Jonathan Mann plays off this funny interaction in his Duet with Siri, a tender love song for an unfeeling robot. Mann became a YouTube sensation by writing a song a day, and has posted over a thousand videos by now. In an interview below, he talks about that process, and whether or not humans will ever fall in love with their robots (or vice versa). 



The Atlantic: What inspired you to write the song? 

Jonathan Mann: I'm a huge Apple fan, and honestly it was the first thing I thought when I saw the Siri demo at the event a few weeks ago. I'm always on the look out for topics and ideas for songs and this, for me, was just a really obvious idea. 

How did you go about creating the "duet"? Did you pre-record Siri's quotes?

Basically, I wrote out a basic structure of what I wanted each of us to sing, then sang my parts. I had hoped to make it just one long conversation, but Siri is unpredictable in her responses, so it became necessary to pre-record ALL of her various responses to each input, then put them together with my parts. Many sections are her actual responses to the given input, but in some cases, I took creative liberty.

Is your Song-a-Day project still in full swing? Has writing a song a day changed your creative process?

Yep, still going strong, 1,019 days in. In terms of how it's changed my creative process, that's a HUGE question (as you can imagine), but essentially, I've learned to just let go, not try to be perfect, always attempt to make things interesting, and not get bogged down in details.
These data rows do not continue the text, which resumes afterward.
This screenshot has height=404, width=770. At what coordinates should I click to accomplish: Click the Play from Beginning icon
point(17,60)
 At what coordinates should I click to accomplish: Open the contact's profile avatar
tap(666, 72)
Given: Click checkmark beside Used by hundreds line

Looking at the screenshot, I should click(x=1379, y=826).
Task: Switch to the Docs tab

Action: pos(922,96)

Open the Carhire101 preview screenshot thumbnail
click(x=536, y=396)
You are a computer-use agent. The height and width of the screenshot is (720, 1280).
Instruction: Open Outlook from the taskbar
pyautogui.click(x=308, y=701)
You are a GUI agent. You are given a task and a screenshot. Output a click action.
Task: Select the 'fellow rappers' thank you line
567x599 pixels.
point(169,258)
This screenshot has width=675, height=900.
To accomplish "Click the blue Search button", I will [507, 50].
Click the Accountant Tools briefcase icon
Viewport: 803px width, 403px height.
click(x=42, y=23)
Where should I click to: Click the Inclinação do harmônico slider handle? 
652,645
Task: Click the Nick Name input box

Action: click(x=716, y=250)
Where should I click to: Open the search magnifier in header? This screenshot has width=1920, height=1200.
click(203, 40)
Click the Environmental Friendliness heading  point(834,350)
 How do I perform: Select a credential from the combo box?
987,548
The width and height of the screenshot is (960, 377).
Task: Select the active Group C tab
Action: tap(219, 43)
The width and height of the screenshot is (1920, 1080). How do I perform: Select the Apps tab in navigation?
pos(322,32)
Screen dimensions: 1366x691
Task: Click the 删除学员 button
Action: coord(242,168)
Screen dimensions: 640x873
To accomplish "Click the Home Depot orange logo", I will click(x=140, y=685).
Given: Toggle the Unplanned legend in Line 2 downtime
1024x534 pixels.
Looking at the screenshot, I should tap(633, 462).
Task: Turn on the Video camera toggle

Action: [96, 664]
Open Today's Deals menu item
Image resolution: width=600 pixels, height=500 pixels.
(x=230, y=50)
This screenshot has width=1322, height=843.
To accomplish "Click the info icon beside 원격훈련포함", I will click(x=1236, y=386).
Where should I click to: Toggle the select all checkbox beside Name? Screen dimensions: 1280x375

For more insight on this, please check out a talk that I give called "How I Write a Song a Day."

Funny answers from Siri, collected by the blog Shit that Siri Says.

Do you think humans will actually fall in love with their robots one day? Is it happening already?

OOOOOOh. Yes. I'm really infatuated with the idea of machines eventually being capable of love. I think it's kind of inevitable, but I don't really expect to see it in my lifetime. 

What's next for you?

First of all, I'll keep on with Song-a-Day. I'm moving from Berkeley to Brooklyn the first week of November. There's also the idea of a documentary in the works, which would follow me as I train and prepare to sing my first 1,000 Song-a-Day songs all in one show, telethon style, and try to raise money for charity. 

For more videos by Jonathan Mann, visit http://jonathanmann.net/. 

Via Laughing Squid.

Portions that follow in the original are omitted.